## TO DO
Retype the line where "Instruction: Maximize the window" appears and each line that follows it down to the last line of the records below. Leave the pictures out.

## RECORDS SHOWN
------------
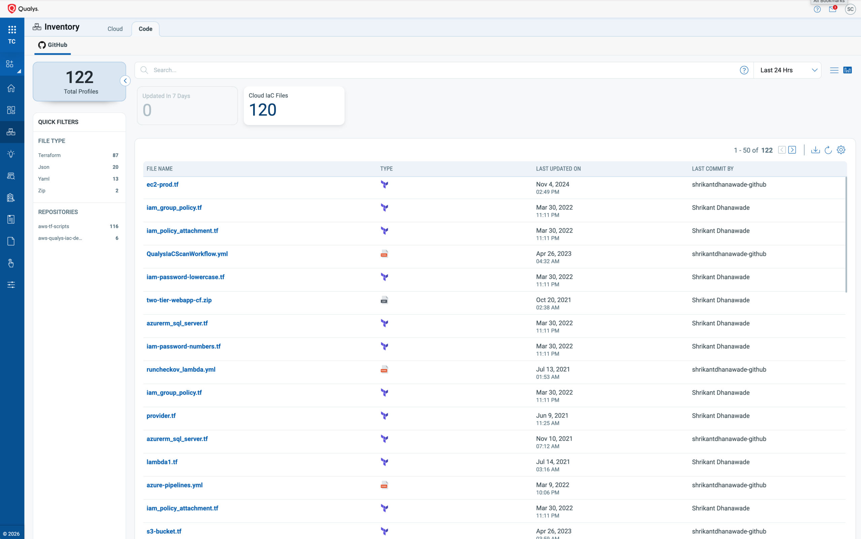Switch to chart view toggle
Viewport: 861px width, 539px height.
(847, 70)
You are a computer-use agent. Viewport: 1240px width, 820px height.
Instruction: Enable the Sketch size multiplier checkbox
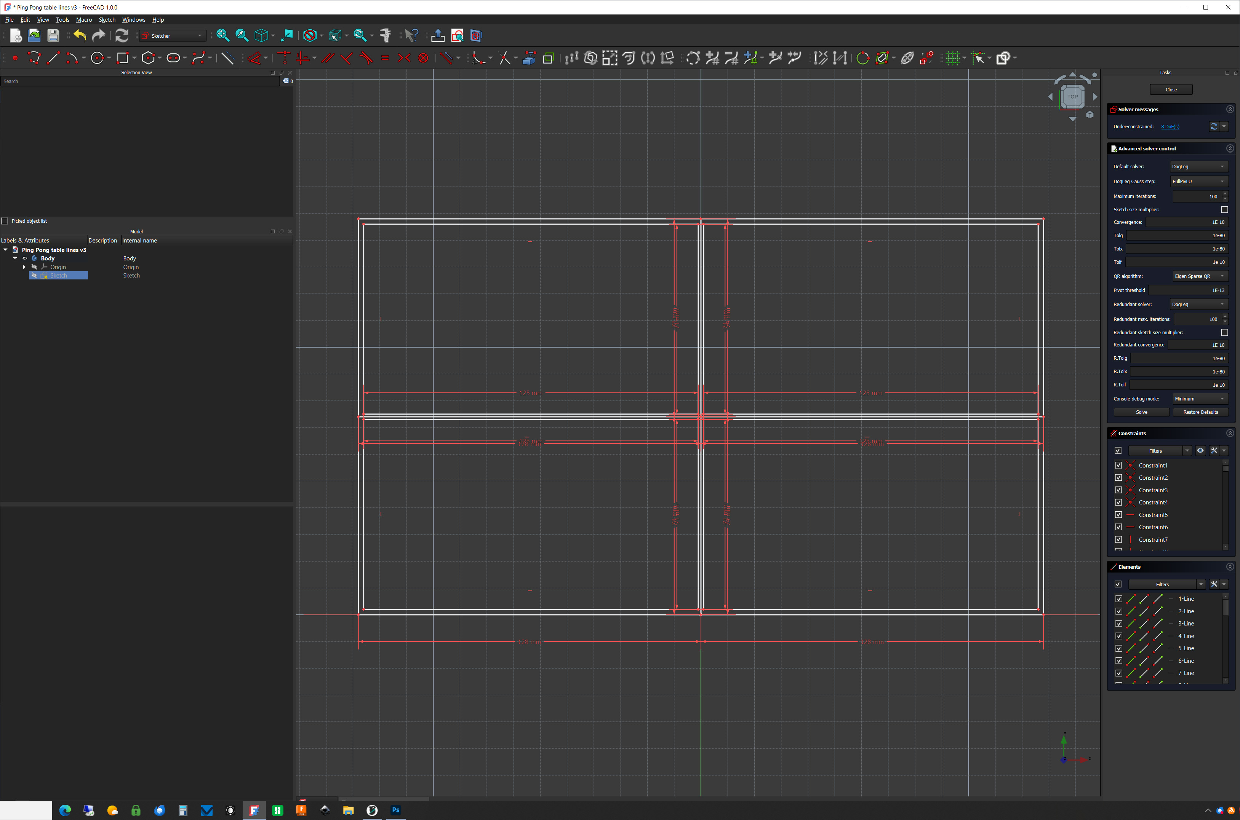[x=1224, y=209]
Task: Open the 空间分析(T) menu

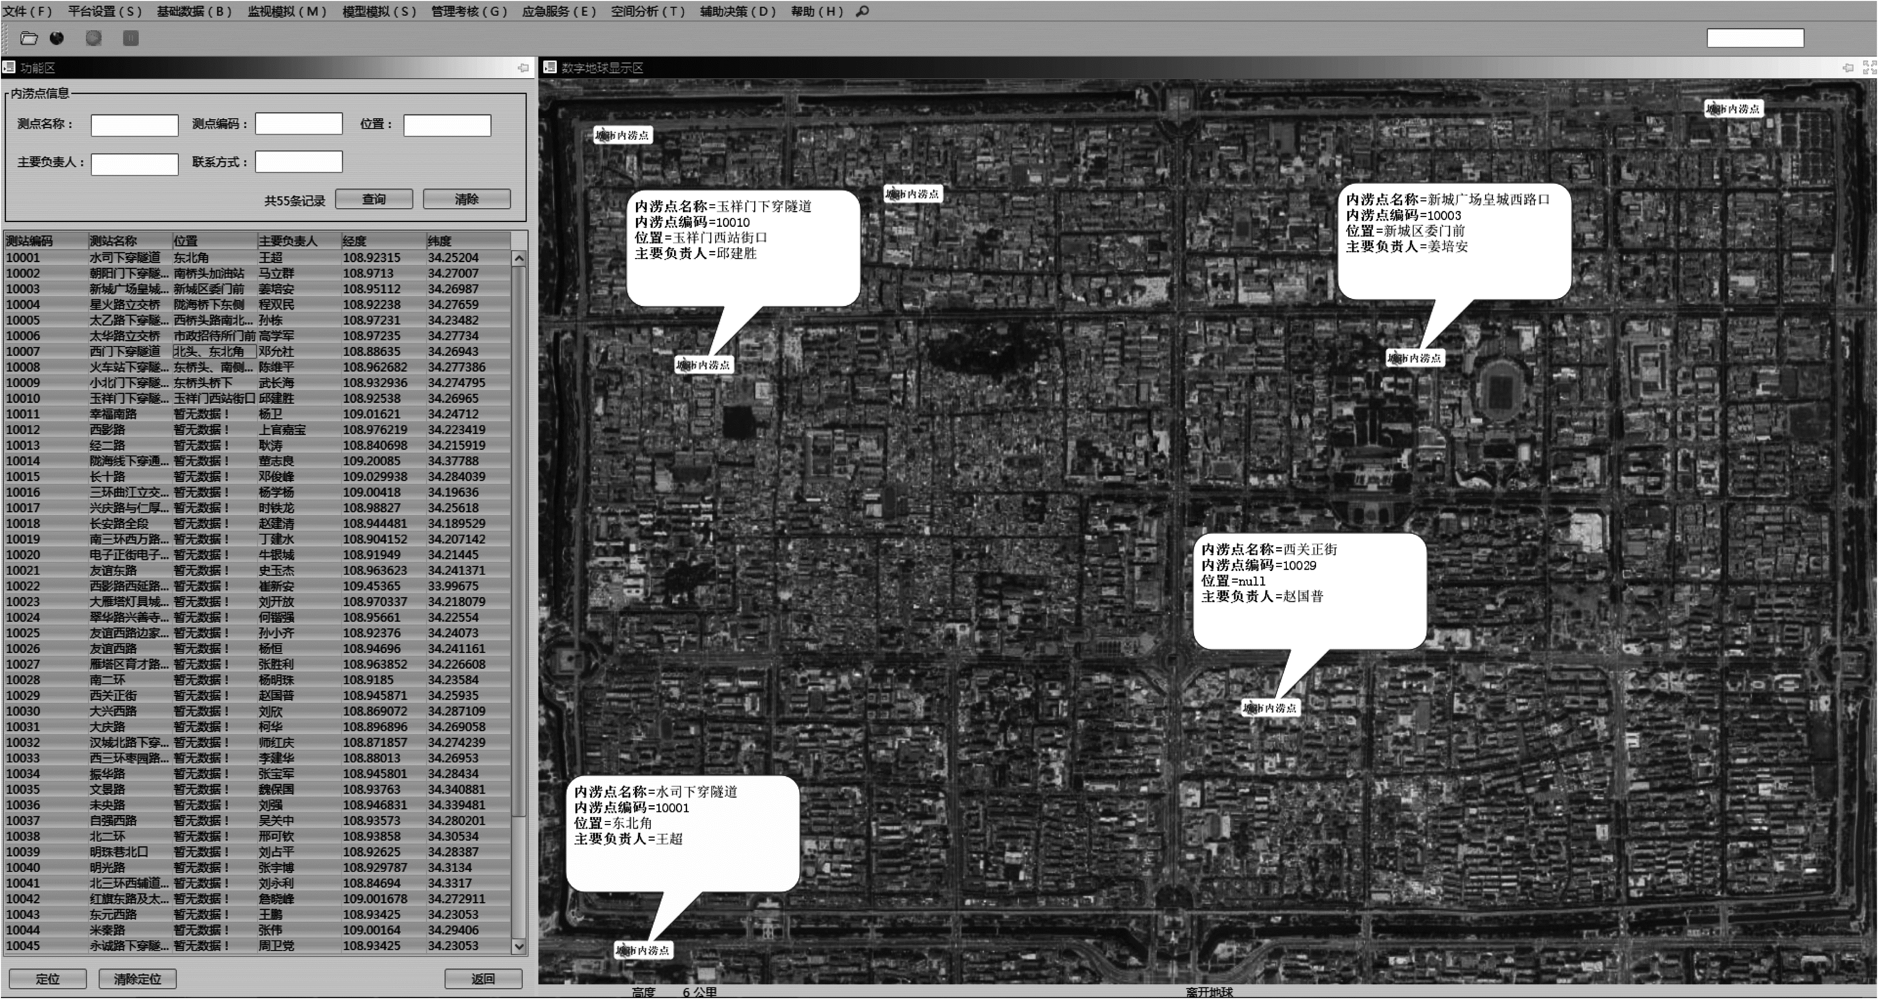Action: (x=647, y=12)
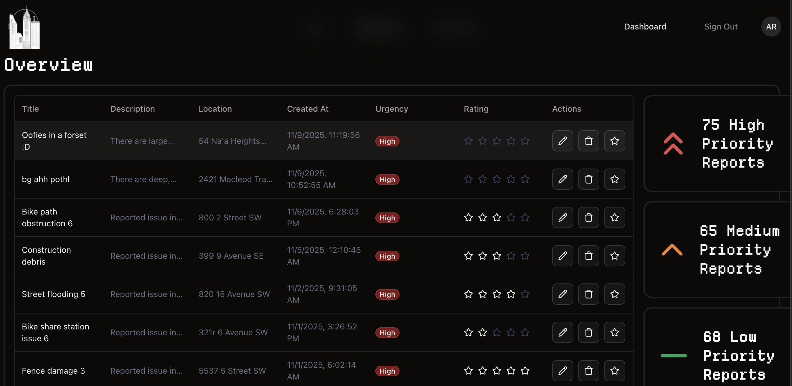792x386 pixels.
Task: Click Sign Out in the header
Action: (x=720, y=27)
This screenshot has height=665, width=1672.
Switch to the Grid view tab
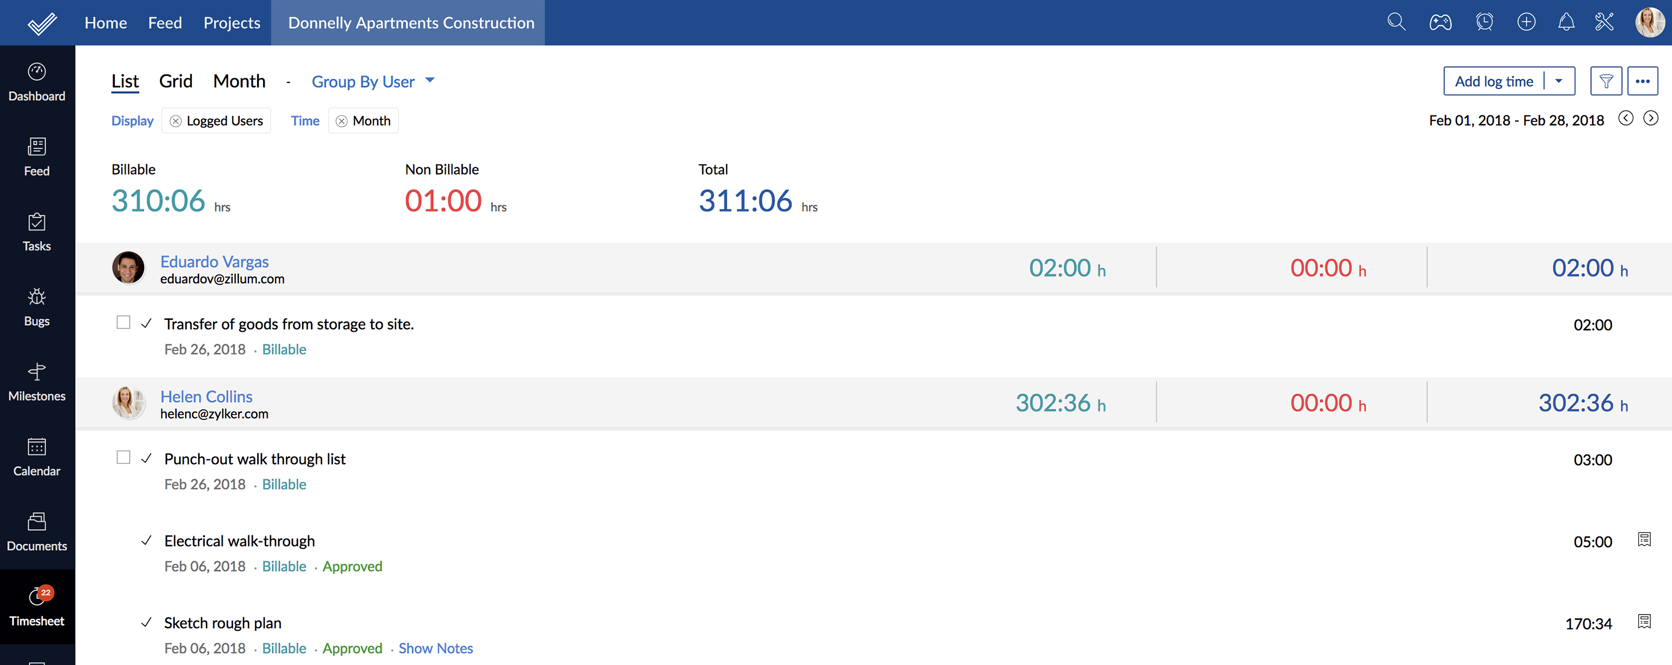coord(175,81)
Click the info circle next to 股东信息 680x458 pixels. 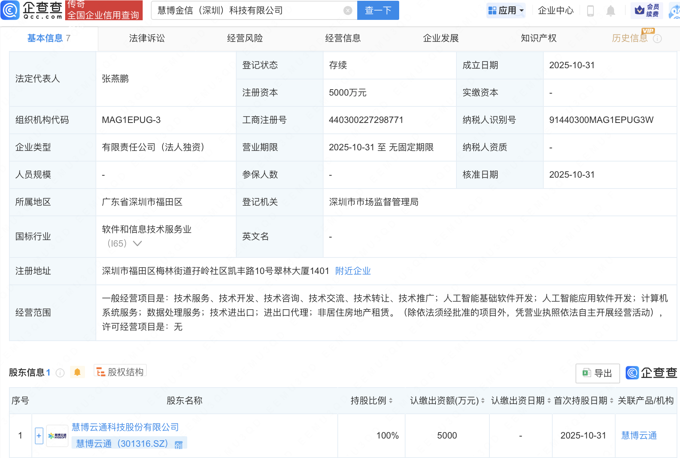(60, 373)
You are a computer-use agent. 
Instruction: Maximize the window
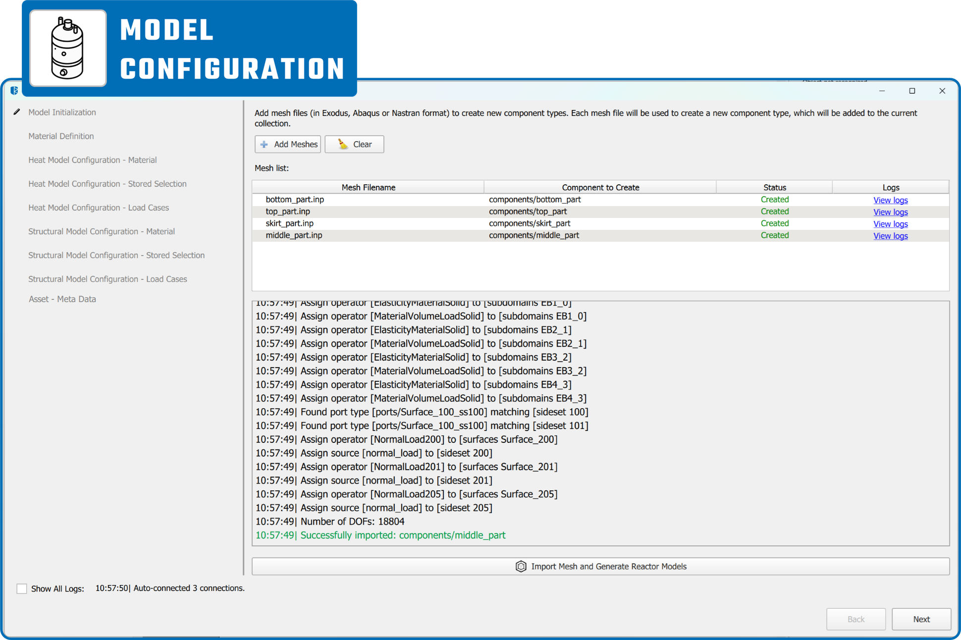[912, 91]
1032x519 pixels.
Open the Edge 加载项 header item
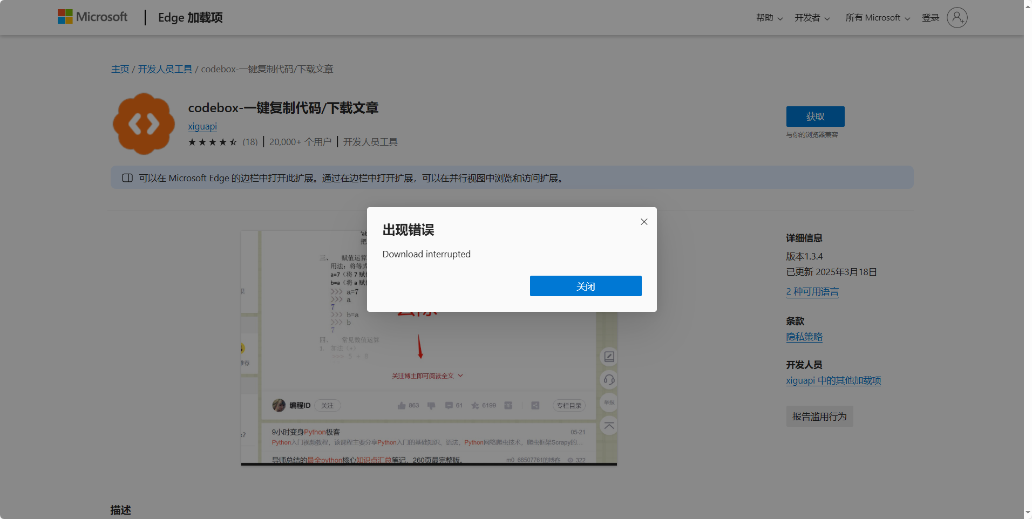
------------
## RESULT OF THIS TASK
Instruction: Maximize the window
[912, 91]
1032x519 pixels.
Open the Edge 加载项 header item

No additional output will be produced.